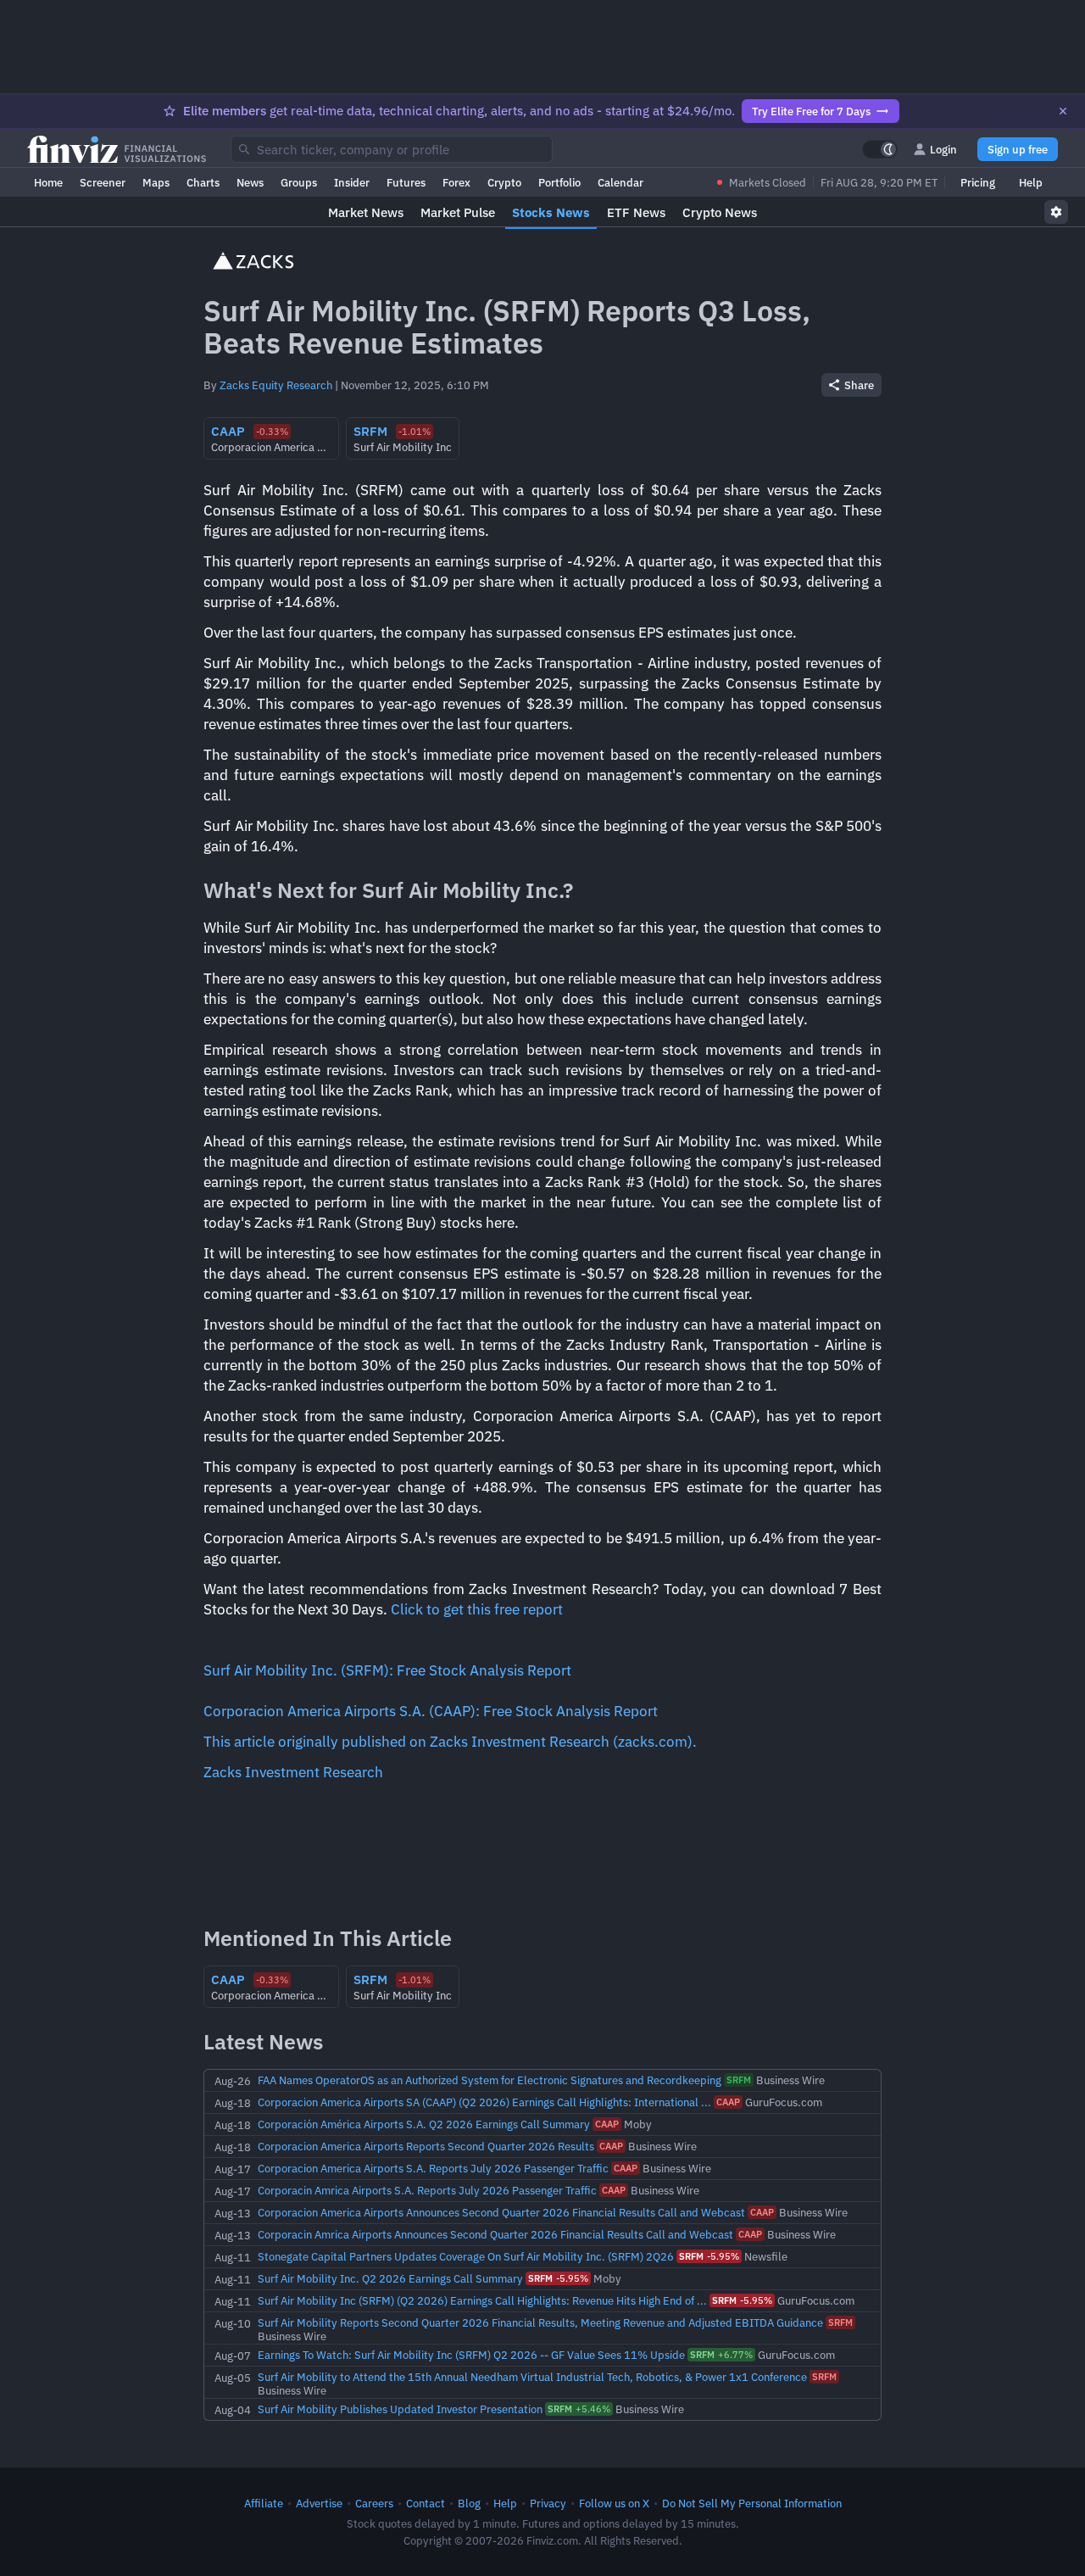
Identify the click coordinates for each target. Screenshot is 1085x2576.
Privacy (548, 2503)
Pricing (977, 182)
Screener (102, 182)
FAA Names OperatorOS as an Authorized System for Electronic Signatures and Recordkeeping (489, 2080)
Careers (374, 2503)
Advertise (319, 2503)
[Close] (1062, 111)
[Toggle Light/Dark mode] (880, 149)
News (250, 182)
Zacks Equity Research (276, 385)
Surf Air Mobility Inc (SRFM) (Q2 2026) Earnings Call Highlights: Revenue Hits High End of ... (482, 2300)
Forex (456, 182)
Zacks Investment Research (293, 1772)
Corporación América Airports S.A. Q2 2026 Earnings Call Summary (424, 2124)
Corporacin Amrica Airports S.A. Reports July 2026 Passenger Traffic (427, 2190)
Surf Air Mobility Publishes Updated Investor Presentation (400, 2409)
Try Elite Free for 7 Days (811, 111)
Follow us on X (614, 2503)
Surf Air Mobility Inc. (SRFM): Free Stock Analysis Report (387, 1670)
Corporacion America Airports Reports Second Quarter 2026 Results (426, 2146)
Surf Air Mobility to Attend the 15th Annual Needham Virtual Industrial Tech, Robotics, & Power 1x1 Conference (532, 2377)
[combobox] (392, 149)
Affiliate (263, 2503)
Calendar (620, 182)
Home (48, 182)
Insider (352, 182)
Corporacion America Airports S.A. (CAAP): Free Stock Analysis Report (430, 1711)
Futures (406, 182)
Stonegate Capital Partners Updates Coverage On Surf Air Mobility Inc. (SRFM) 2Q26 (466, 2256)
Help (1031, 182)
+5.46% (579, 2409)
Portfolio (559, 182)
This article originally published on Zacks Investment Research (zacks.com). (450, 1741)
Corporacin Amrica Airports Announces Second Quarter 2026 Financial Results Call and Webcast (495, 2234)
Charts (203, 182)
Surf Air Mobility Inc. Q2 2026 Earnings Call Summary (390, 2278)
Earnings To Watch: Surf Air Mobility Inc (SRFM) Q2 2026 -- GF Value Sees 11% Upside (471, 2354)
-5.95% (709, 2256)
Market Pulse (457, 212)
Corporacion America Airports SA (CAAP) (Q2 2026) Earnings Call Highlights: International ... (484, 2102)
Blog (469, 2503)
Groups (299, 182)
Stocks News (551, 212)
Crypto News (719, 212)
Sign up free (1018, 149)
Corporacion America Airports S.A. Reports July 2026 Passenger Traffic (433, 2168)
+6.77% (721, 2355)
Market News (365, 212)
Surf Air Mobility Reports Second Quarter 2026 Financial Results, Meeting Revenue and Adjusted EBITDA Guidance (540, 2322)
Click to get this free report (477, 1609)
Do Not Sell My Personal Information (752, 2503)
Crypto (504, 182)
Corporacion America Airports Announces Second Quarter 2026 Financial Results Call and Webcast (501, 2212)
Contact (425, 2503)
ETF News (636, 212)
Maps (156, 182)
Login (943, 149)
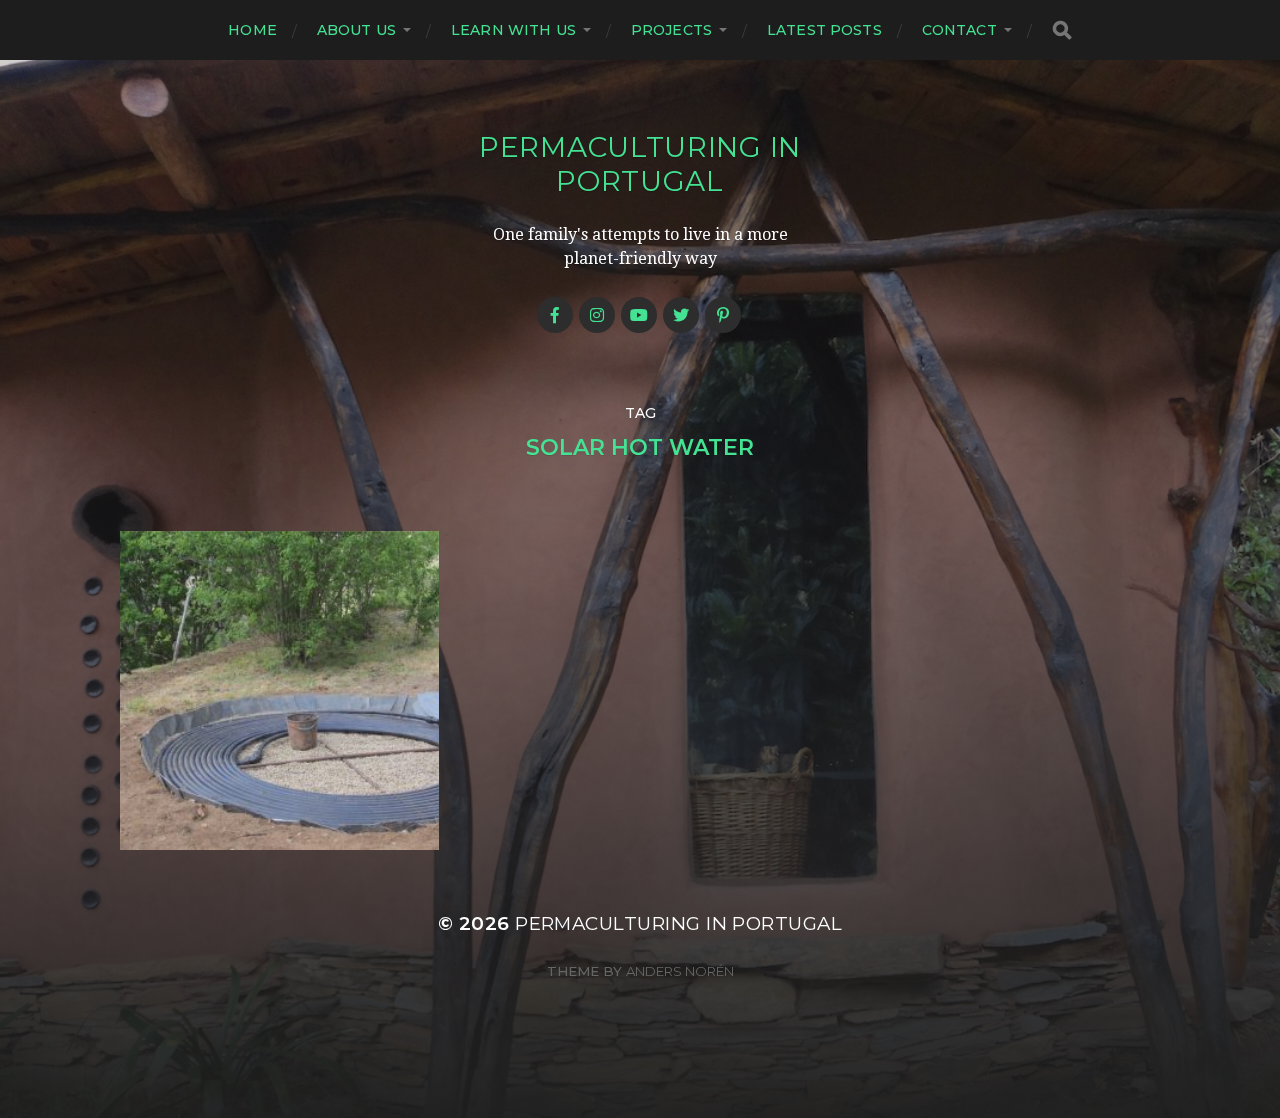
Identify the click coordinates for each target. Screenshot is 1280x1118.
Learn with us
——————
▸ What the exercise asks
Transcribe exactly the line that contains "This article originally" and each line after it through the end of the listing. Leave out the pictures.

▸ Worked solution
This article originally published on Zacks Investment Research (zacks.com). (450, 1741)
Corporacin Amrica Airports Announces Second Quarter 2026 Financial Results Call and Webcast (495, 2234)
Charts (203, 182)
Surf Air Mobility Inc. Q2 2026 Earnings Call Summary (390, 2278)
Earnings To Watch: Surf Air Mobility Inc (SRFM) Q2 2026 -- GF Value Sees 11% Upside (471, 2354)
-5.95% (709, 2256)
Market Pulse (457, 212)
Corporacion America Airports SA (CAAP) (Q2 2026) Earnings Call Highlights: International ... (484, 2102)
Blog (469, 2503)
Groups (299, 182)
Stocks News (551, 212)
Crypto News (719, 212)
Sign up free (1018, 149)
Corporacion America Airports S.A. Reports July 2026 Passenger Traffic (433, 2168)
+6.77% (721, 2355)
Market News (365, 212)
Surf Air Mobility Reports Second Quarter 2026 Financial Results, Meeting Revenue and Adjusted EBITDA Guidance (540, 2322)
Click to get this free report (477, 1609)
Do Not Sell My Personal Information (752, 2503)
Crypto (504, 182)
Corporacion America Airports Announces Second Quarter 2026 Financial Results Call and Webcast (501, 2212)
Contact (425, 2503)
ETF News (636, 212)
Maps (156, 182)
Login (943, 149)
Identify the click coordinates for each target. Screenshot is 1280x1118.
Learn with us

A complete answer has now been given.